When Faust envisions the conclusion of his great work nearing, he feels fulfilled. Mephistopheles rejoices in having wrapped up their agreement. But has he? Faust only imagines the completion of his project; therefore, his sense of fulfillment may be seen as hypothetical, not real. Perhaps he has found a loophole after all in his contract with Mephistopheles.

Whether or not that is the case, certainly Mephistopheles has lost his wager with the Lord. In the Prologue in Heaven, the Lord said, "While man still strives, still he must err" and "For all his dark impulses, imperfect sight,/A good man always knows the way that's right." In Scene 5 it's clear Faust knows what's right and he has even given up use of dark magic, so he is certainly as worthy of redemption as any other sinner who repents.

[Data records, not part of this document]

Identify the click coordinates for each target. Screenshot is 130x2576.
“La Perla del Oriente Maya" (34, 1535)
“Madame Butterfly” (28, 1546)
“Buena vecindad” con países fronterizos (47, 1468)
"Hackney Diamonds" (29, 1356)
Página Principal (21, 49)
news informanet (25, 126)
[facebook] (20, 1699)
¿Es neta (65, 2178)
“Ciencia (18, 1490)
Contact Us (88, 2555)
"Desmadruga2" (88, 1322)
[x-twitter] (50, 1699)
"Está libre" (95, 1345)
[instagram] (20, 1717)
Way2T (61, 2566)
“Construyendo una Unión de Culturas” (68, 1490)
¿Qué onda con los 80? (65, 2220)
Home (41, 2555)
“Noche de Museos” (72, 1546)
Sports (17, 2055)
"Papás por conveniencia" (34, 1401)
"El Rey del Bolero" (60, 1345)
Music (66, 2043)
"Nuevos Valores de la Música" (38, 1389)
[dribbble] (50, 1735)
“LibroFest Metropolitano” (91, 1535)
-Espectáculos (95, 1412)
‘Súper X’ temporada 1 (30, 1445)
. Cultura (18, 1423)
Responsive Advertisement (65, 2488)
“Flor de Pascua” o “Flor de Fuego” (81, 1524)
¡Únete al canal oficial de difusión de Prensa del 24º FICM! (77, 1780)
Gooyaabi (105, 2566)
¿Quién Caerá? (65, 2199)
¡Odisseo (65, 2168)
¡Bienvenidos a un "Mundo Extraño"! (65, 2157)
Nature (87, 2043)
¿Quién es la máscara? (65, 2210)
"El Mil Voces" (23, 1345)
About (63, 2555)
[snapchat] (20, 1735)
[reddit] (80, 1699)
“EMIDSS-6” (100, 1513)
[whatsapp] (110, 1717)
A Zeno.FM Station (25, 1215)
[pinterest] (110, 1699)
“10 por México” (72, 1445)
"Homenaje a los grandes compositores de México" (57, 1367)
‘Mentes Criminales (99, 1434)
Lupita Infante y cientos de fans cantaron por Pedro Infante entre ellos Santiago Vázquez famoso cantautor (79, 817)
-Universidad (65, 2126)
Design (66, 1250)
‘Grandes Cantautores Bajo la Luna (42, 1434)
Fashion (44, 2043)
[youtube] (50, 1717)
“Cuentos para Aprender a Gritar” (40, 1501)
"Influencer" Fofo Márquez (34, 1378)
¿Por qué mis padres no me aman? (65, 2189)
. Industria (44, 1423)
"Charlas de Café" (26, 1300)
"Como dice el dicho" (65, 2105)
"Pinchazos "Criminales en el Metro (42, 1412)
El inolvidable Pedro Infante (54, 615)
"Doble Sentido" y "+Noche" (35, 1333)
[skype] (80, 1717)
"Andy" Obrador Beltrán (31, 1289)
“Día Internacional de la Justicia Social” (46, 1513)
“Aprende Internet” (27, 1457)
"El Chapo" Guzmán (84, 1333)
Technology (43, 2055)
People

The Lord also said in the Prologue that he wouldn't interfere with Mephistopheles's attempt to subvert Faust as long as Faust "walks the earth." That is certainly a clever loophole, and it's clear that, as with Job, the Lord never intended to abandon Faust. So, while Mephistopheles feels cheated in Scene 6, the Lord is acting completely in accordance with the small print of their agreement.

Readers might be surprised that the battle for Faust's soul in Scene 6 ends up being in fact funny. Mephistopheles is as witty as ever as he berates his turn-tail demons and complains about the angels' activities. His susceptibility to love is also amusing—not only because of his attraction to angels, but because of the physical discomforts he suffers.

In contrast, Scene 7 is largely serious in tone. The scene is set among mountain peaks. The beings there are those in the act of leaving their earthly lives (transcendent hermits, penitent sinners) or those caught between Earth and Heaven (unbaptized souls). Gretchen is in this beautiful place, and it is likely that her child is here as well. Faust joins them because his striving has redeemed him: The angels sing "Who strives, and keeps on striving still,/For him there is salvation." Goethe considered these lines to contain "the key to Faust's salvation." He said, "In Faust himself, there is an activity which becomes constantly higher and purer to the end, and from above there is eternal love coming to his aid."

The last lines of Scene 7 wrap up a few of the major ideas discussed in Faust. First, they respond to Mephistopheles's comments on the fleeting nature of creation, elevating the "transitory" to the "symbolic" and rectifying "insufficiency." They also return to Faust's early consideration of the word logos, saying that "here"—that is, in Goethe's conception of eternal life—the inexpressible "is pure word." This refers to Proverbs 30:5: "Every word of God is pure: He is a shield unto them that put their trust in Him."

The last two lines significantly confirm the symbolic role of women in Faust: They lead the way just as various women have tried to turn Faust away from Mephistopheles and just as Gretchen's soul will lead Faust's as she rises toward heaven. It is the love of a woman that saves Faust. Like so much in Part 2, this is reminiscent of the final lines of Dante's Paradiso, where he speaks of "the love that moves the sun and other stars."